Redox State in Plant Mitochondria and its Role in Stress Tolerance

Abstract

Redox state in plant mitochondria is a key factor regulating metabolism of the plant cell and generating signalling cascades in response to abiotic and biotic stress, light regime, and cell differentiation. While the NAD pool plays primarily role in energy production, the internal mitochondrial NADP pool, which represents 20–25 % of the NAD pool, is important for the regulation of metabolic processes associated with mitochondria. The reduction level of NADP is the main factor regulating via thioredoxin the activities of several enzymes of the tricarboxylic acid cycle, the alternative oxidase, and other proteins. The NADPH/NADP+ ratio in the matrix is controlled by NADP-dependent isocitrate dehydrogenase, by the non-proton-translocating transhydrogenase reaction, and by the oxidation via Ca2+-dependent NADPH dehydrogenase. The mitochondrial redox state regulates the transport in and out of the organelle, balancing redox reactions in other compartments. This is achieved, in particular, via the operation of malate and citrate valves.

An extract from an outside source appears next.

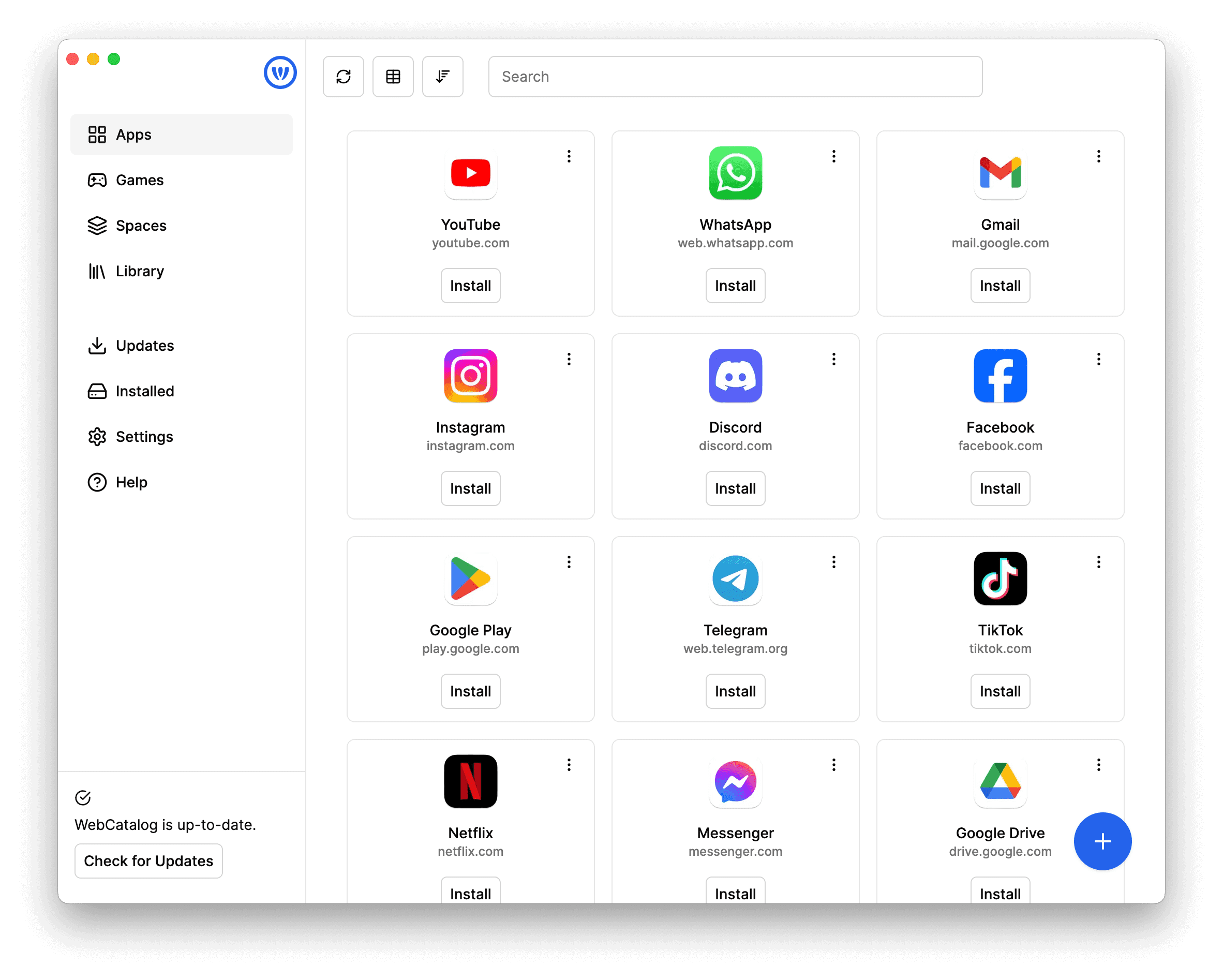
Task: Expand options for Messenger app
Action: [x=834, y=763]
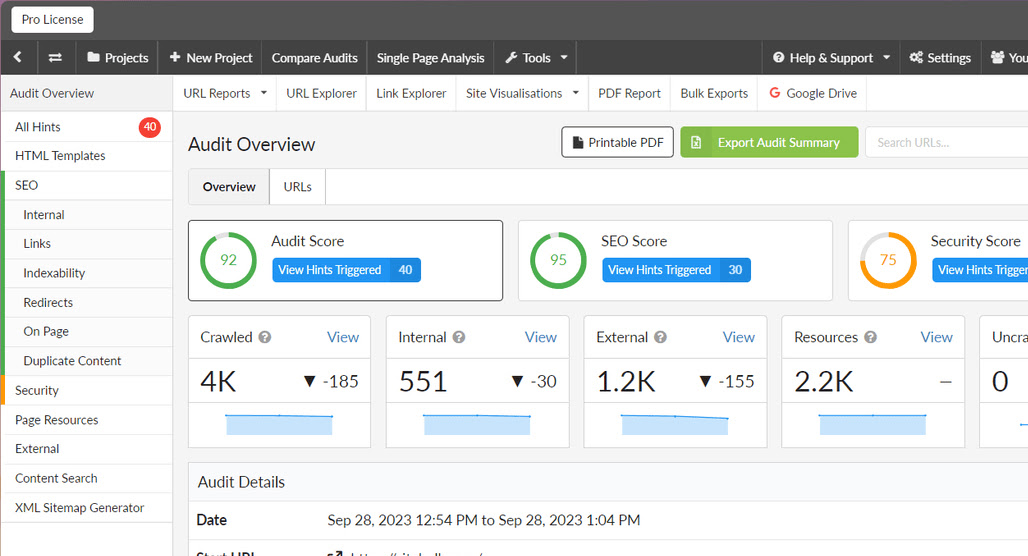
Task: Click the Export Audit Summary button
Action: tap(769, 142)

The efflux of citrate provides the carbon skeletons for transamination and for ammonia refixation during photorespiration. The consequence of an increased redox state of NAD(H) and NADP(H) pools in mitochondria is the formation of reactive oxygen species, via leakage of electrons from the electron transport chain, and of NO, by using nitrite as an alternative electron acceptor under oxygen deficiency. It is concluded that the mitochondrial redox state is a central regulator of plant metabolism and a trigger of signalling cascades in response to stress and during plant development.